>>>
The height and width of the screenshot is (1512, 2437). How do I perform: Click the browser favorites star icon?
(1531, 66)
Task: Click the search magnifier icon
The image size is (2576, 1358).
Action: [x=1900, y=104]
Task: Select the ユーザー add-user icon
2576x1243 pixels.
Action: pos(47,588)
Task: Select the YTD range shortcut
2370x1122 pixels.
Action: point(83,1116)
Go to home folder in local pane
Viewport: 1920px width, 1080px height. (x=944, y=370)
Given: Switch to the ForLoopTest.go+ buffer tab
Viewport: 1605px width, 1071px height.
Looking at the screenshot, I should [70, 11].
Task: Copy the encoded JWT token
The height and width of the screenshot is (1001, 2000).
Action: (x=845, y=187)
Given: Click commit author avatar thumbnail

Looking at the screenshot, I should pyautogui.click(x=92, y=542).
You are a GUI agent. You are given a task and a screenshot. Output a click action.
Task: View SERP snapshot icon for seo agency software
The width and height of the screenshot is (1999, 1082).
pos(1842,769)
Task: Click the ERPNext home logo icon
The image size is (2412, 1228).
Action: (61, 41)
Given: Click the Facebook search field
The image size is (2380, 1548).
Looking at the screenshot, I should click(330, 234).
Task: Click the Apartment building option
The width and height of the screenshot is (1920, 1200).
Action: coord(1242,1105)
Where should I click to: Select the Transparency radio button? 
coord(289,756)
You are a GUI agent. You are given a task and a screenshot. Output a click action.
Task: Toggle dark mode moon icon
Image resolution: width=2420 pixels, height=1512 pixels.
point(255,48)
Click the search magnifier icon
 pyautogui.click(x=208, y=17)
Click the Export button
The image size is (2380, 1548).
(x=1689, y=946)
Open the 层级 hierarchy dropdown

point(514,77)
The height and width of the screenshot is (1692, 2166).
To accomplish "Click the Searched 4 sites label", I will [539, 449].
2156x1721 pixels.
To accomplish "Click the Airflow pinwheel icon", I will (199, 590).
<<<
Reproduce the records above exactly. Leave nothing out.

**Answer to the exercise**
The height and width of the screenshot is (1512, 2437). How do I perform: Click the browser favorites star icon?
(1531, 66)
Task: Click the search magnifier icon
The image size is (2576, 1358).
Action: [x=1900, y=104]
Task: Select the ユーザー add-user icon
2576x1243 pixels.
Action: pos(47,588)
Task: Select the YTD range shortcut
2370x1122 pixels.
Action: point(83,1116)
Go to home folder in local pane
Viewport: 1920px width, 1080px height. (x=944, y=370)
Given: Switch to the ForLoopTest.go+ buffer tab
Viewport: 1605px width, 1071px height.
Looking at the screenshot, I should [70, 11].
Task: Copy the encoded JWT token
The height and width of the screenshot is (1001, 2000).
Action: (x=845, y=187)
Given: Click commit author avatar thumbnail

Looking at the screenshot, I should pyautogui.click(x=92, y=542).
You are a GUI agent. You are given a task and a screenshot. Output a click action.
Task: View SERP snapshot icon for seo agency software
The width and height of the screenshot is (1999, 1082).
pos(1842,769)
Task: Click the ERPNext home logo icon
The image size is (2412, 1228).
Action: (61, 41)
Given: Click the Facebook search field
The image size is (2380, 1548).
Looking at the screenshot, I should click(330, 234).
Task: Click the Apartment building option
The width and height of the screenshot is (1920, 1200).
Action: coord(1242,1105)
Where should I click to: Select the Transparency radio button? 
coord(289,756)
You are a GUI agent. You are given a task and a screenshot. Output a click action.
Task: Toggle dark mode moon icon
Image resolution: width=2420 pixels, height=1512 pixels.
point(255,48)
Click the search magnifier icon
 pyautogui.click(x=208, y=17)
Click the Export button
The image size is (2380, 1548).
(x=1689, y=946)
Open the 层级 hierarchy dropdown

point(514,77)
The height and width of the screenshot is (1692, 2166).
To accomplish "Click the Searched 4 sites label", I will [539, 449].
2156x1721 pixels.
To accomplish "Click the Airflow pinwheel icon", I will (199, 590).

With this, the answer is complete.